It should be of no surprise then to find out this week that people have no idea about the scene I am a part of: the ‘Avant’/’Gay’* scene – a collection of artists making works mainly on Solana, held together by a vague ‘sensibility’ and taste that has kept us banished to underground status. In spite of over 100 collections and some notable press (multiple Spike Magazine features, Brian Droitcour think-pieces and Parker Ito interviews), the works are still yet to break containment. Those who do know seem to love it, but all others on the periphery are completely blindsided.

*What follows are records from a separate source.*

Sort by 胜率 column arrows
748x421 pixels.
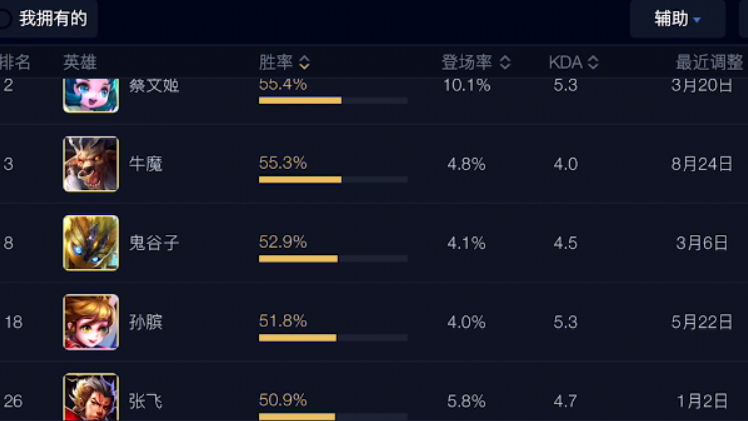tap(304, 62)
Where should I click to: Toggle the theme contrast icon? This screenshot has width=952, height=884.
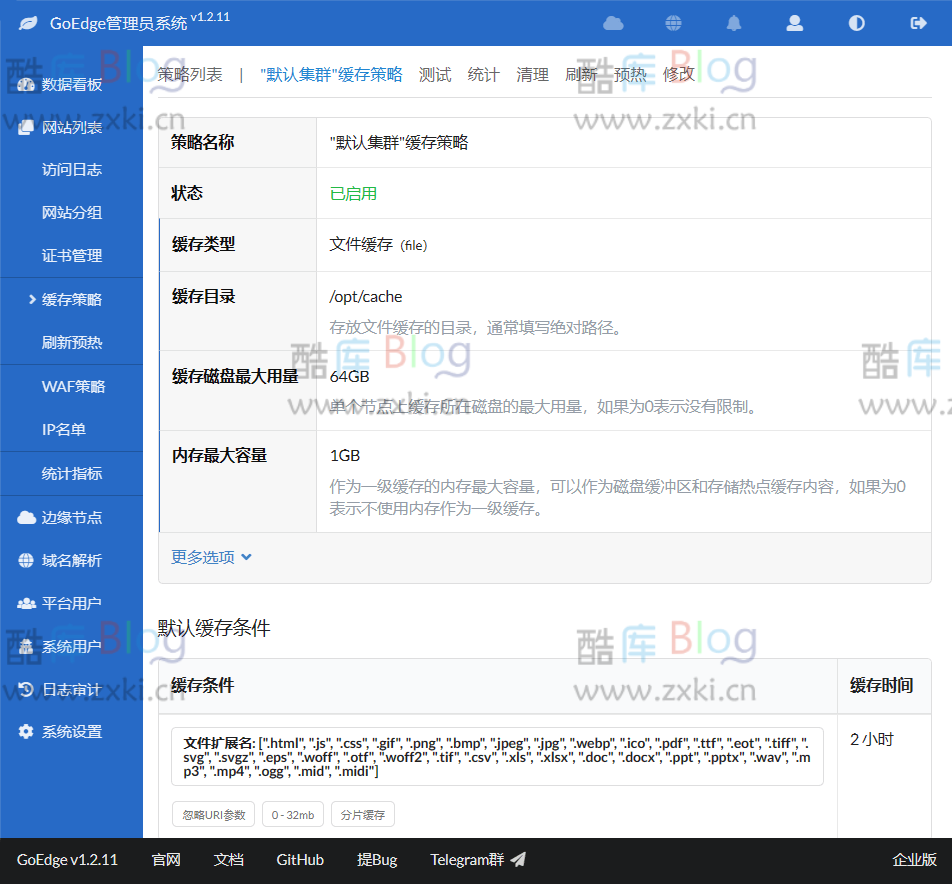tap(856, 21)
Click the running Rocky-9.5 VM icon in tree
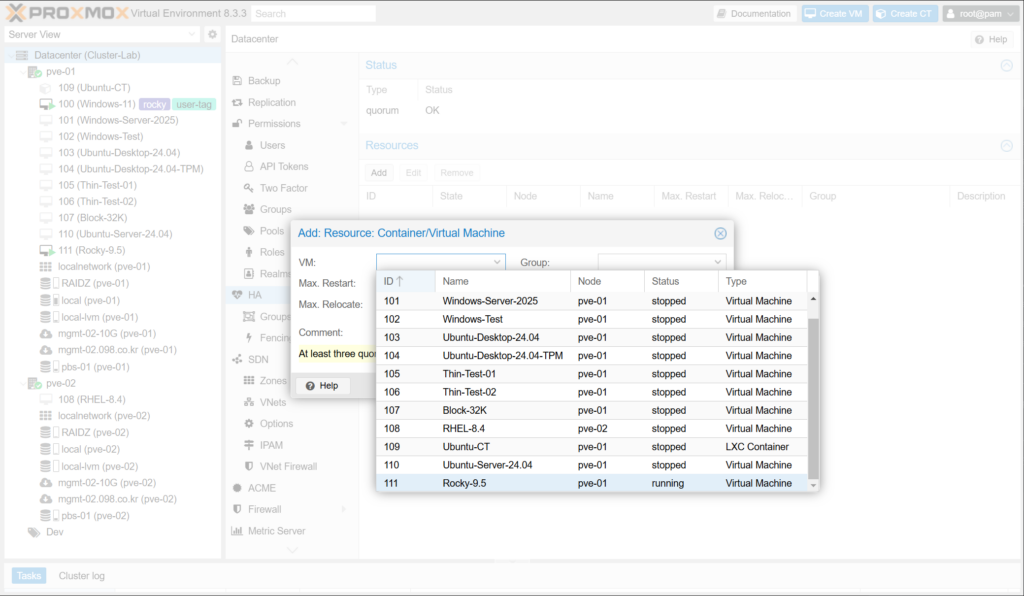 click(x=45, y=250)
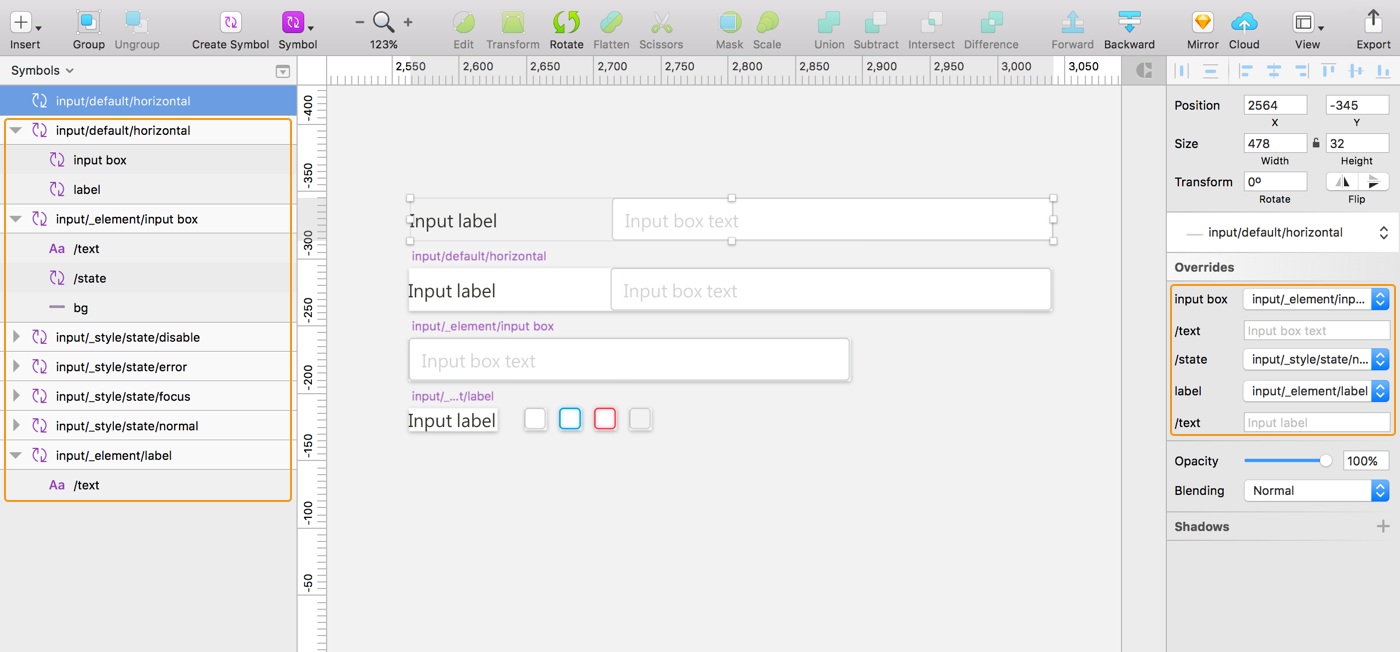Open the Cloud upload tool
Screen dimensions: 1400x652
(x=1244, y=23)
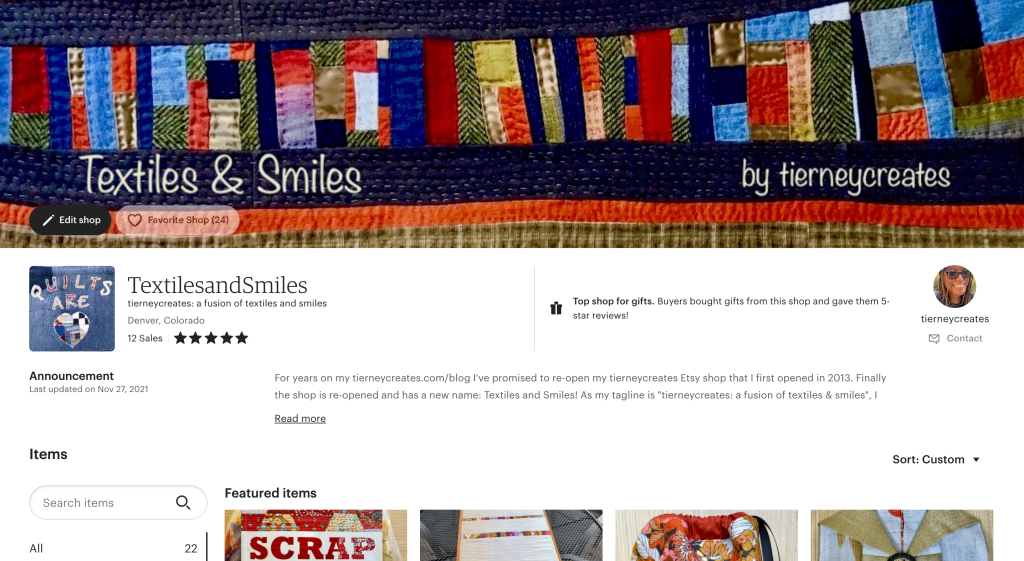This screenshot has width=1024, height=561.
Task: Click the five-star shop rating
Action: click(211, 338)
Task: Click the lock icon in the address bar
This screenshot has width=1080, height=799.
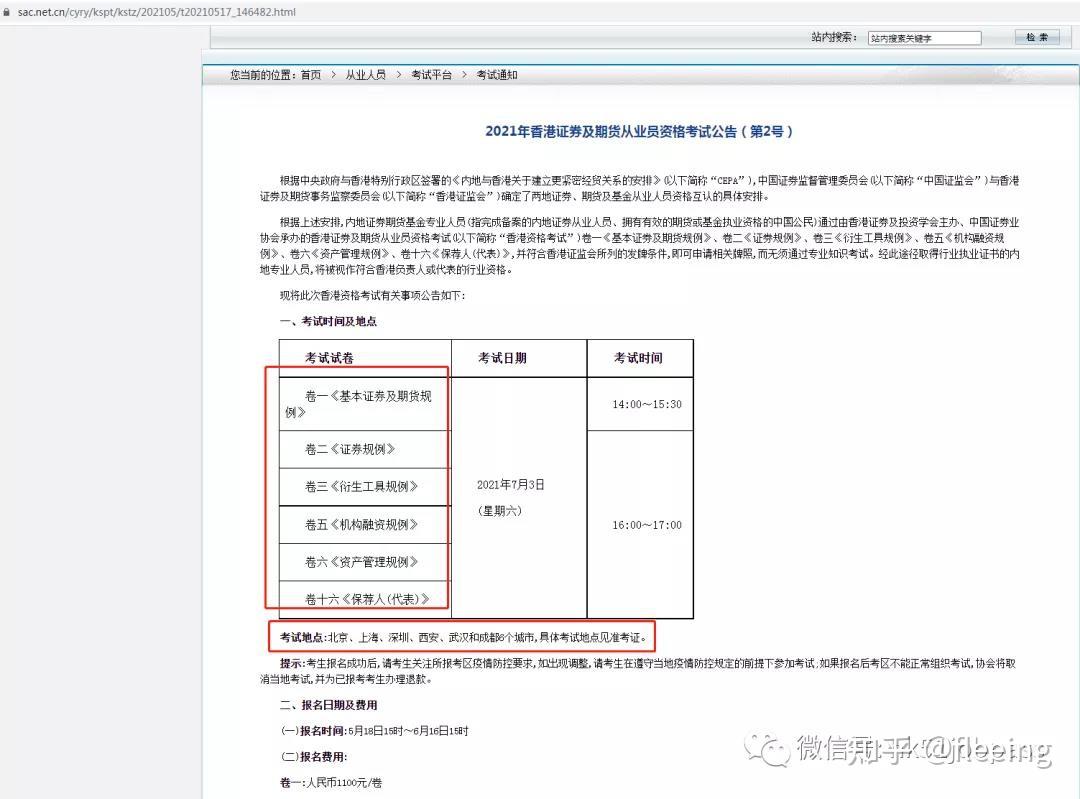Action: point(10,13)
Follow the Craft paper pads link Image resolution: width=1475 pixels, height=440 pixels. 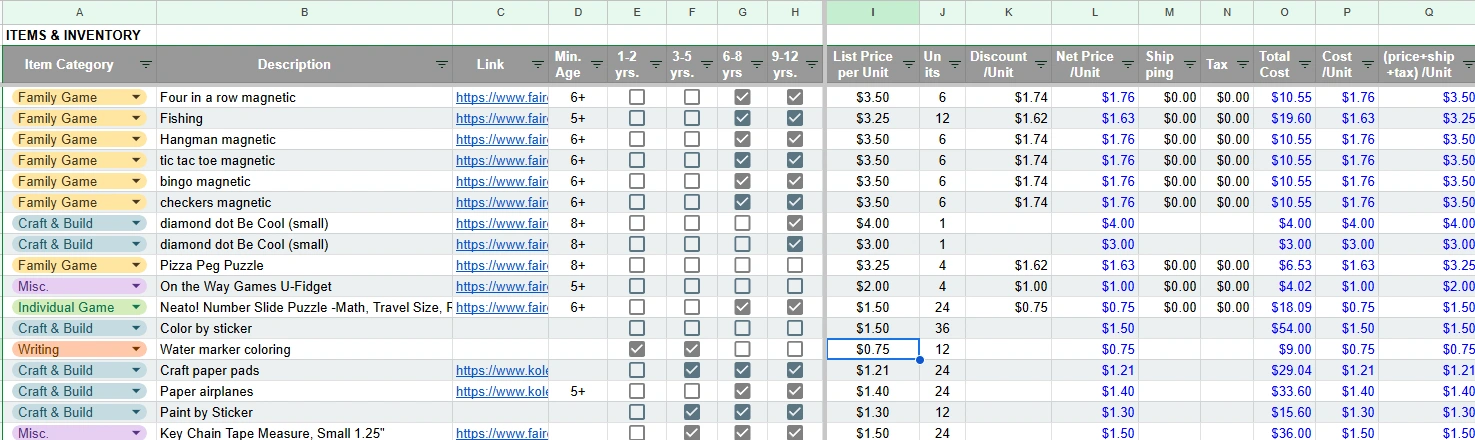[501, 370]
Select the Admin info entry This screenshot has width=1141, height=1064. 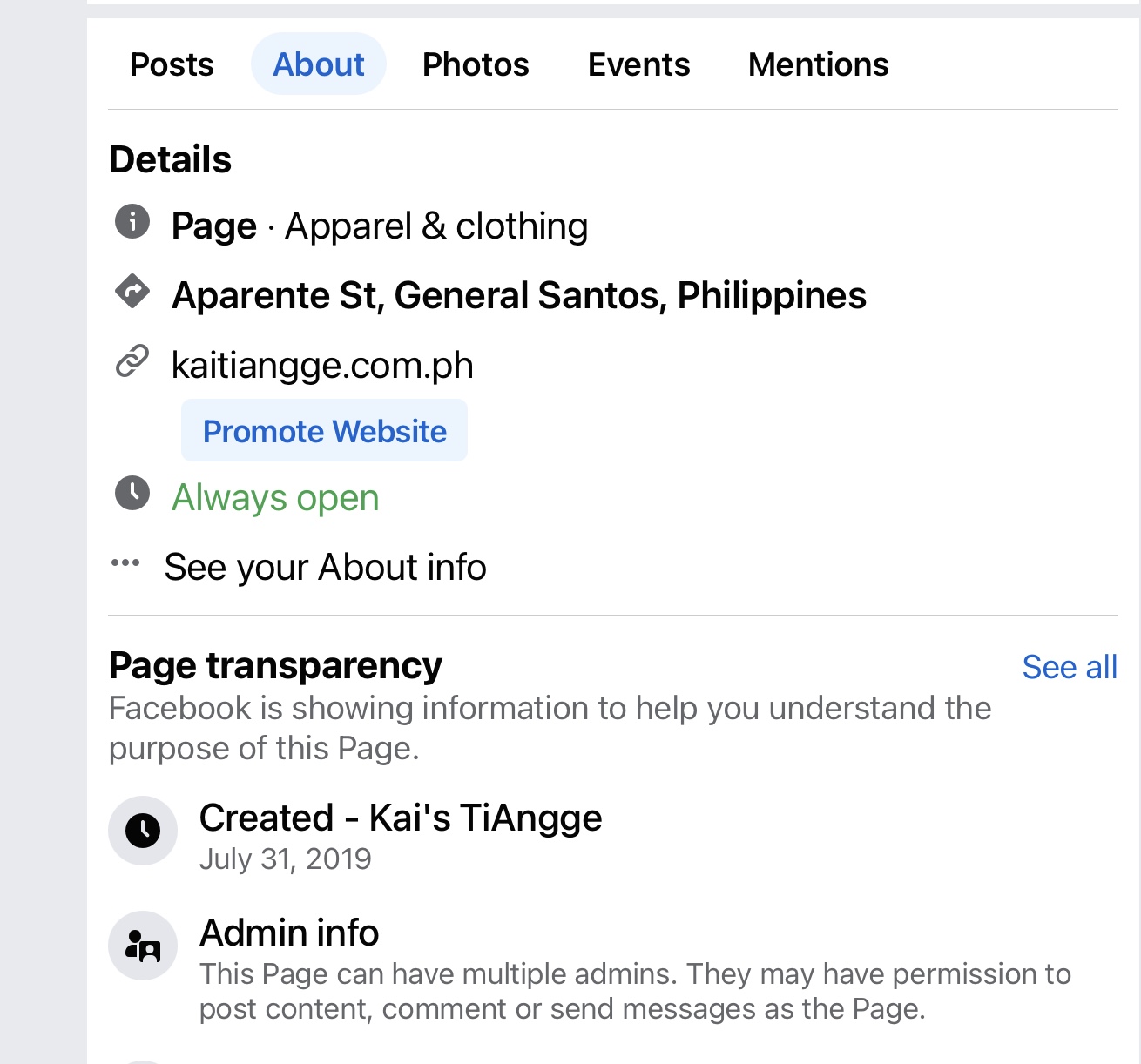pyautogui.click(x=289, y=933)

I found the scene through Milady – the neo-chibi PFP (profile picture) collection by Remilia. The cult status surrounding Remilia really caught me at first, as it seemed like the art school answer to Bored Ape Yacht Club’s attempt at ‘creating a persona’ related to trading. Milady was infinitely more nuanced – gate-kept to a certain extent by the references that informed it’s inception, and where the ‘Millennial’ ‘Rugcore’ aesthetic of BAYC attracted a certain type of audience (think ‘finance bros’), these doll-like anime figures fit perfectly for a Gen Z audience that grew up on online: browsing 4chan; locked into Discord servers; fluent in ‘computer’ almost as soon as they could walk. The most important lens to view Milady through is that of ‘Performance Art’ for an online generation. It’s a club membership, you are ‘a happy customer of the Remilia Corporation’, but it also gives you an identity and community that other anonymously ran places often struggle to maintain. These PFPs are now worn by everyone from 3 follower bot accounts to CEOs.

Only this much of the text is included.